### [Aim of the task]
Once the line with "Click scroll-down arrow" is found, write it out along with each later line exactly, through the end of the entries, skipping every picture.

(Stored items)
Start of Block

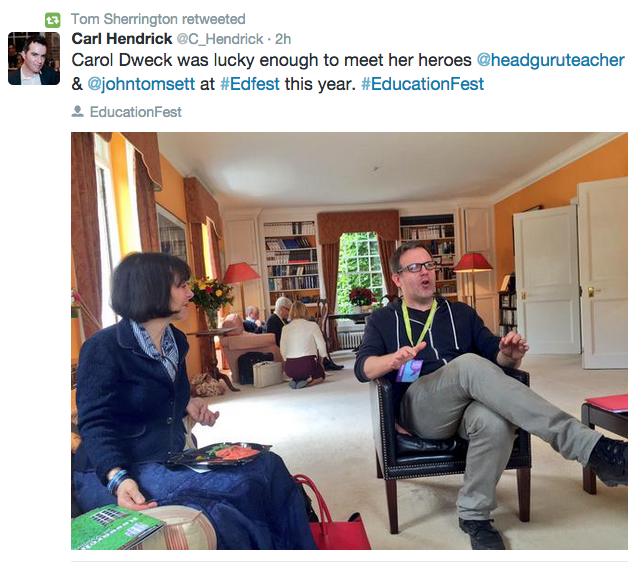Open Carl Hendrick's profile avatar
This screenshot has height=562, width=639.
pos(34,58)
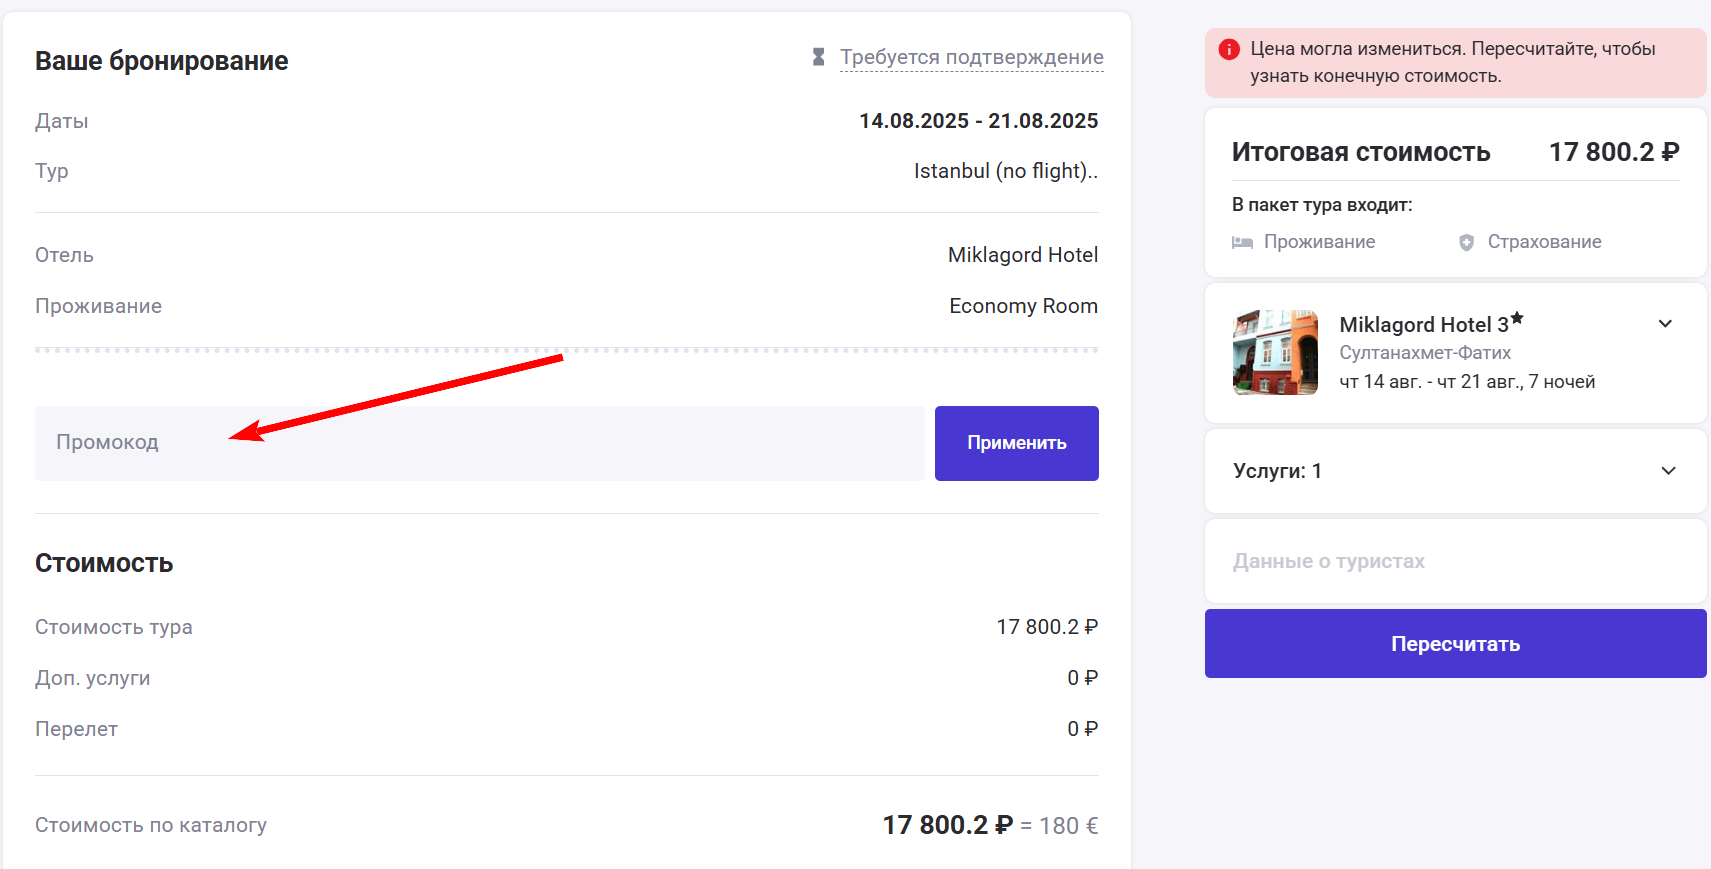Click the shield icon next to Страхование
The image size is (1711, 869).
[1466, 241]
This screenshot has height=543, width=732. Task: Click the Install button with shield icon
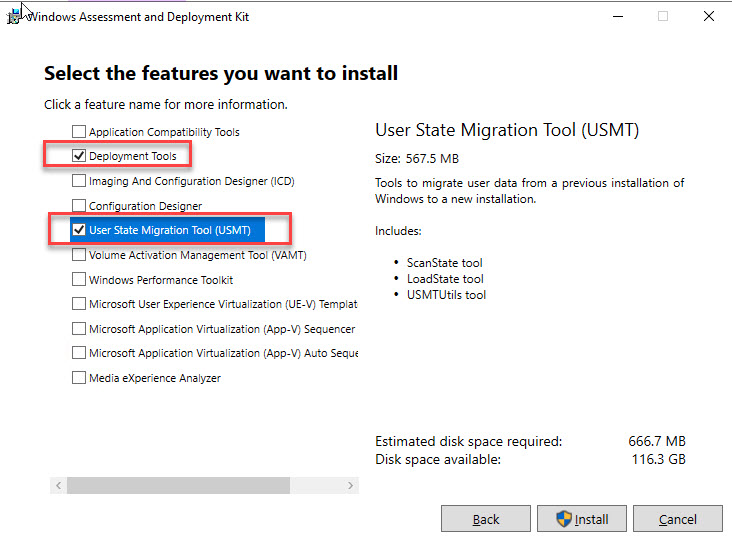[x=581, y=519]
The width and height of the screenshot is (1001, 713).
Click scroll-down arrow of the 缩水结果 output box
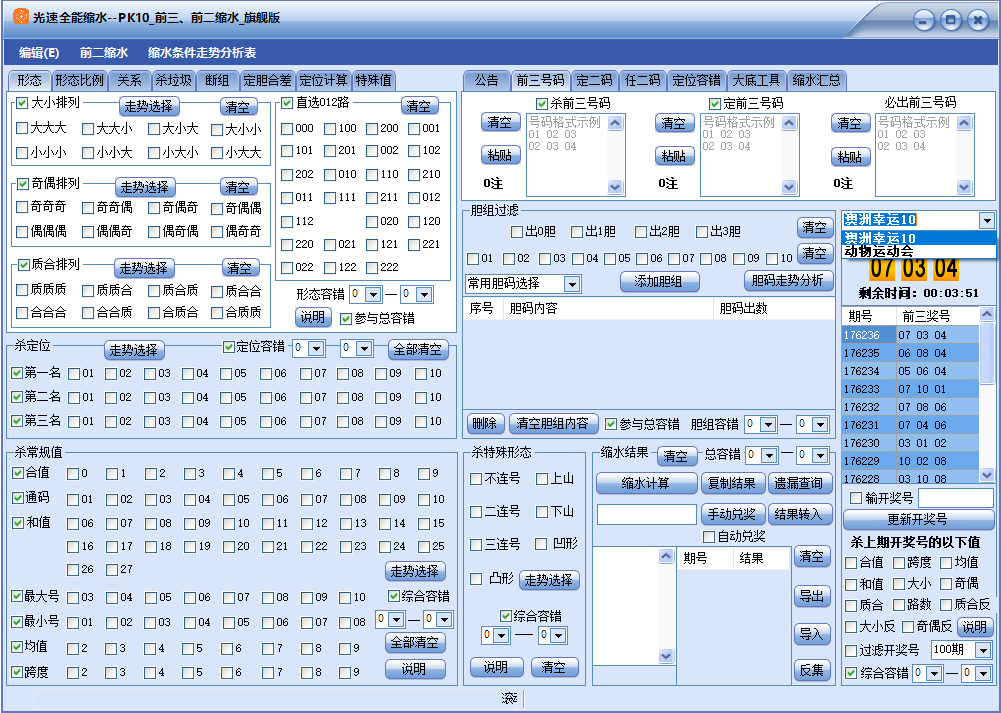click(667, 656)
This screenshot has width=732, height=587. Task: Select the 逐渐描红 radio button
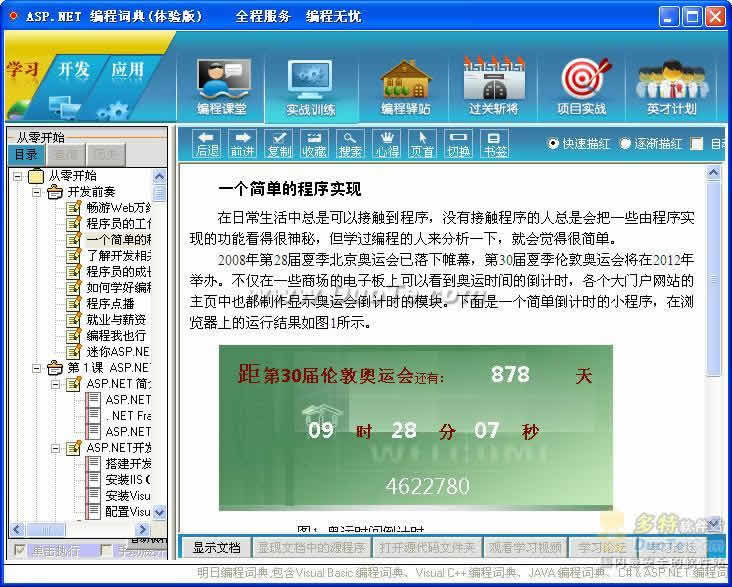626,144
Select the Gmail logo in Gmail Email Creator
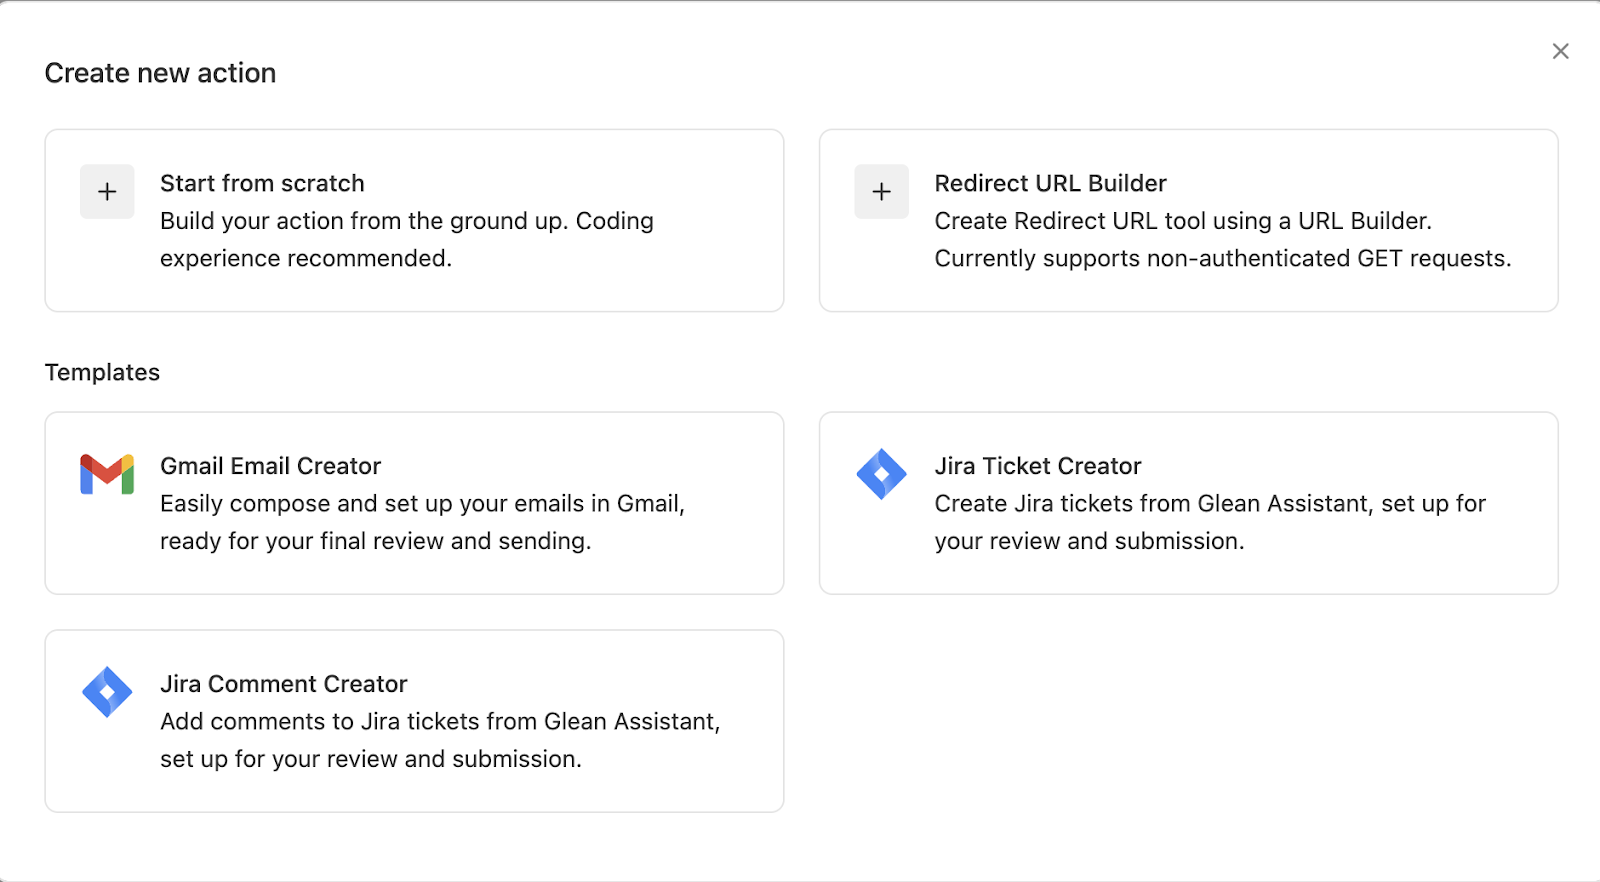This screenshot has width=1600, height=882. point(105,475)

End of Block

### [Exercise solution]
Click scroll-down arrow of the 缩水结果 output box
click(667, 656)
This screenshot has width=732, height=587. Task: Select the 逐渐描红 radio button
626,144
Select the Gmail logo in Gmail Email Creator
This screenshot has width=1600, height=882. point(105,475)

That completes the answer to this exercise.